— WHAT THE TASK REQUIRES —
Retype only the lines from the top of the records to the line with "You are a GUI", including that line but none of the pictures.

— GIVEN INFORMATION —

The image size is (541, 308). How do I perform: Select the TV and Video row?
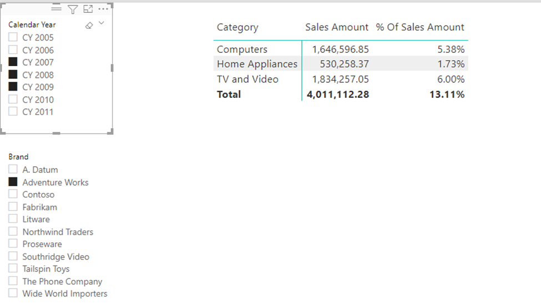(341, 79)
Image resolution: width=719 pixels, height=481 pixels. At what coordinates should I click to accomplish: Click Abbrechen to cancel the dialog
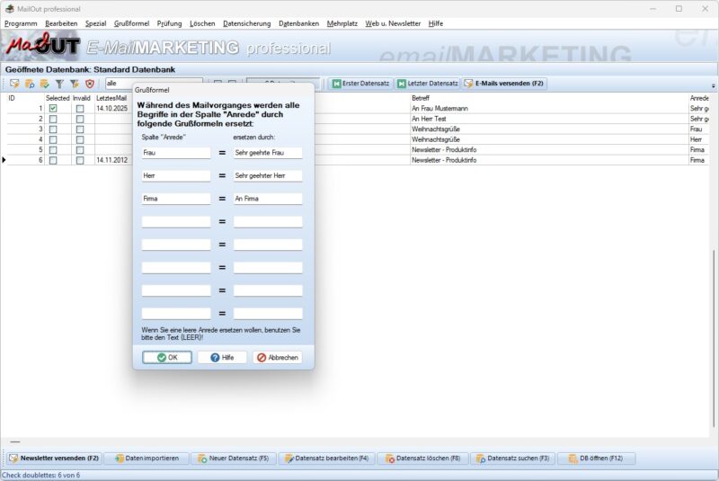point(277,357)
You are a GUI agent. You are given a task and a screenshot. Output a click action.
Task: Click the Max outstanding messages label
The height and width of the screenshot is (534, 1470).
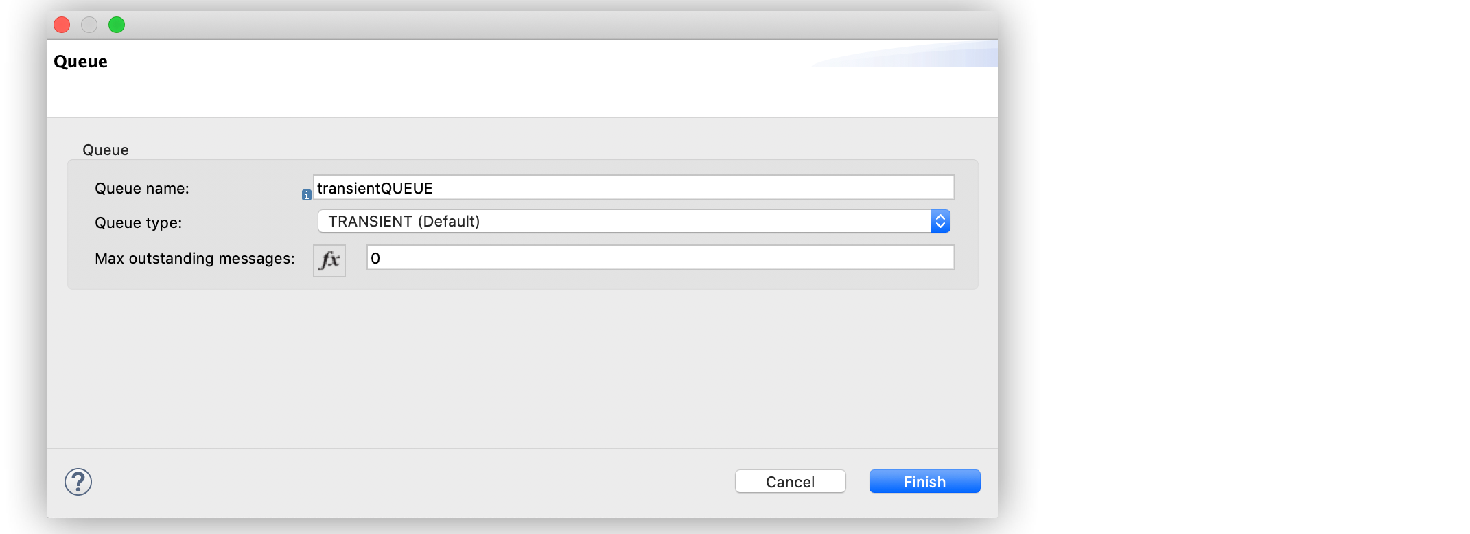tap(194, 259)
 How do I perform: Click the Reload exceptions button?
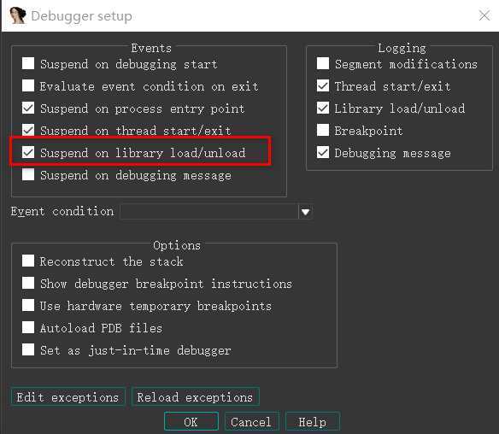(x=195, y=396)

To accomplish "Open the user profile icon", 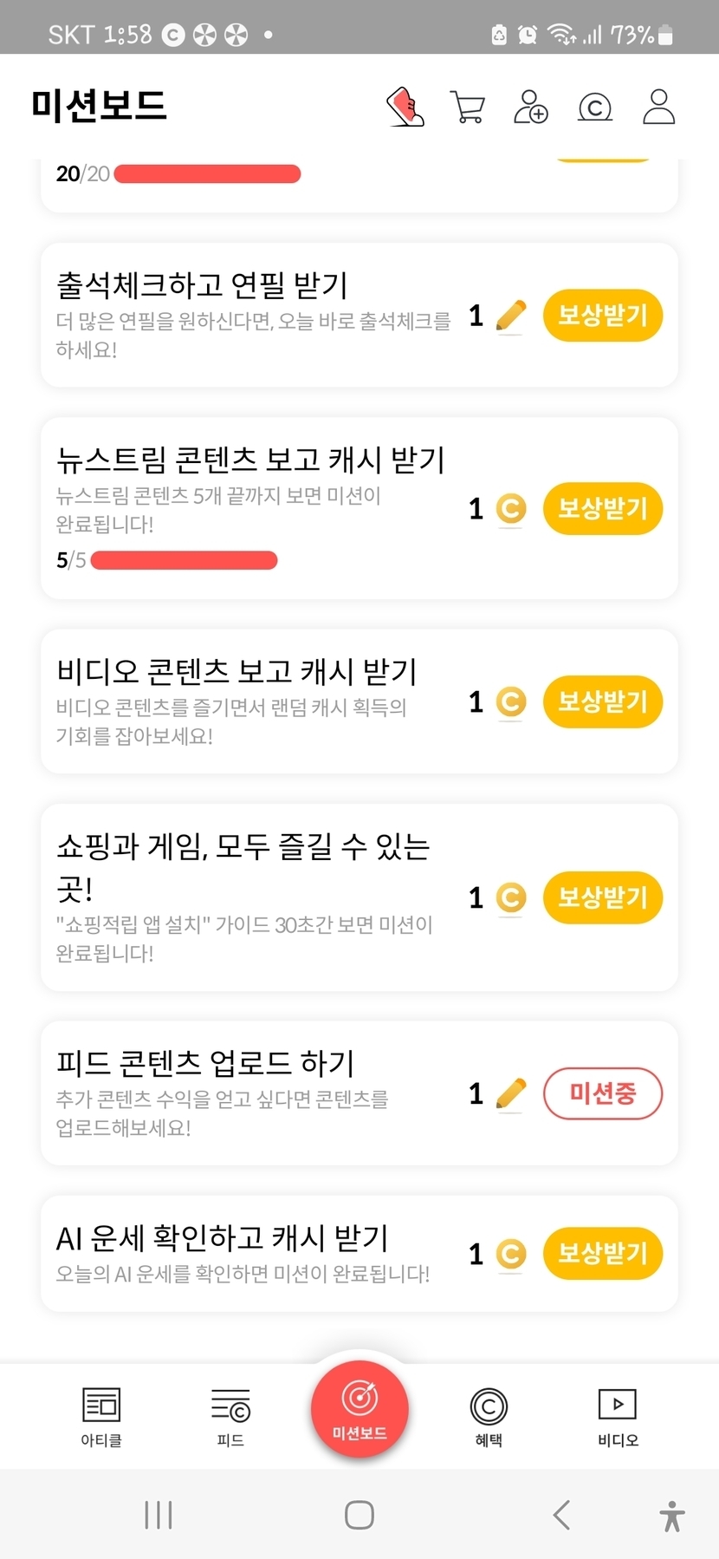I will pos(658,108).
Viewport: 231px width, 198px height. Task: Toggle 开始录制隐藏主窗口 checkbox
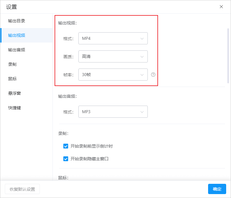(x=66, y=159)
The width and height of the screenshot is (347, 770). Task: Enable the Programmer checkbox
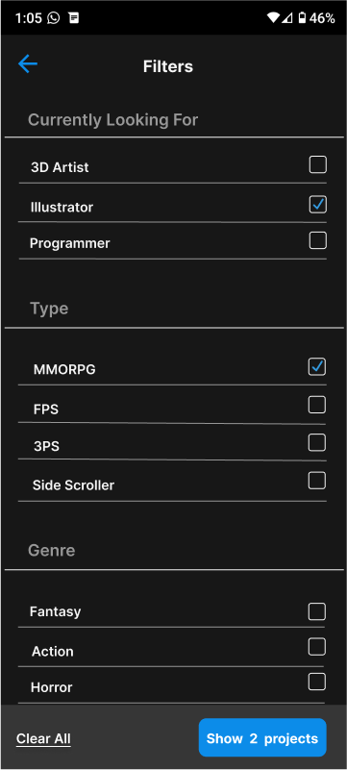(317, 240)
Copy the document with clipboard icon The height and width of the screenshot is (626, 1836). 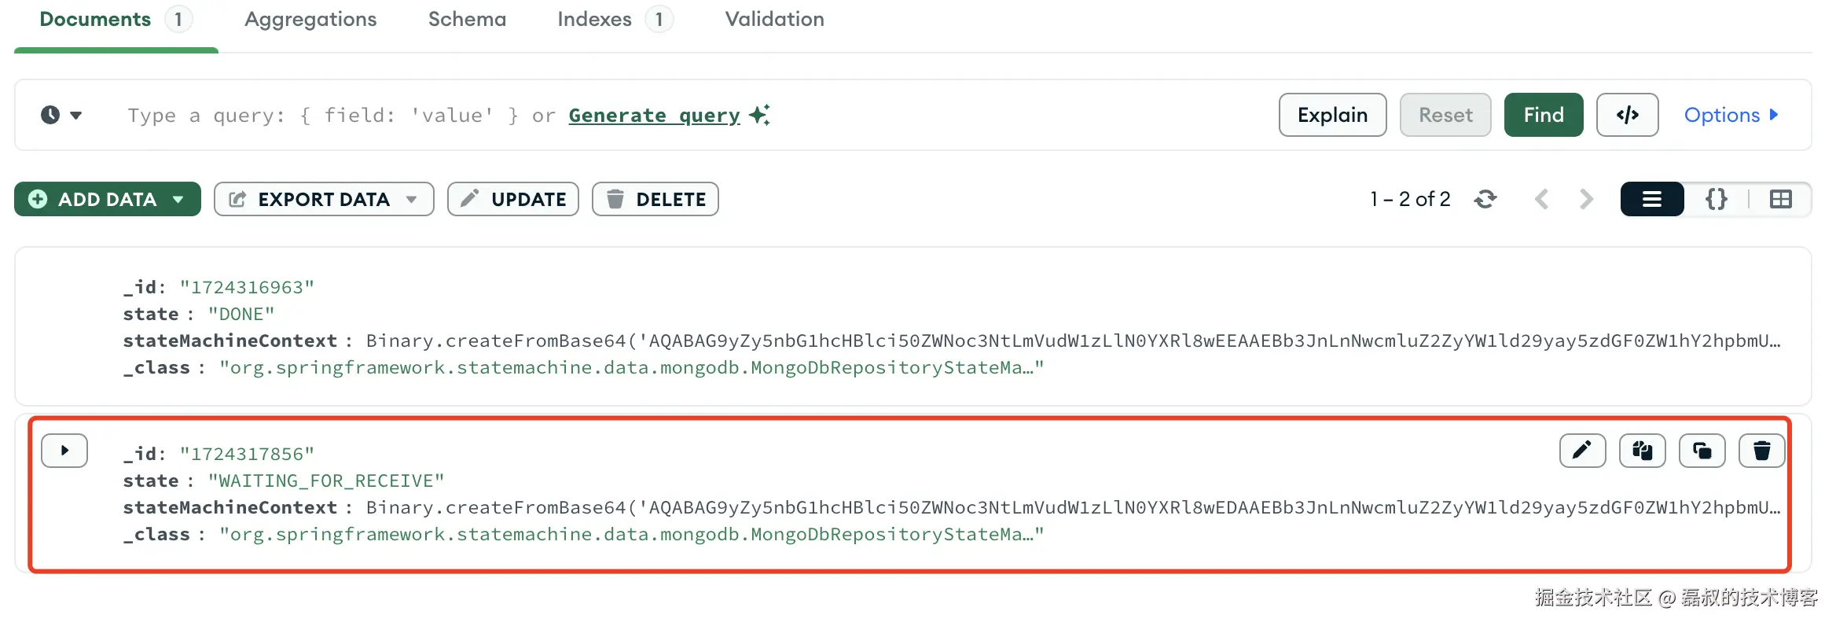[1642, 451]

— ANSWER BOX —
The image size is (541, 308). How do I perform: Select the TV and Video row?
(341, 79)
Image resolution: width=719 pixels, height=481 pixels. At what coordinates should I click to accomplish: Click Abbrechen to cancel the dialog
point(277,357)
You are a GUI agent. You are given a task and a screenshot. Output a click action.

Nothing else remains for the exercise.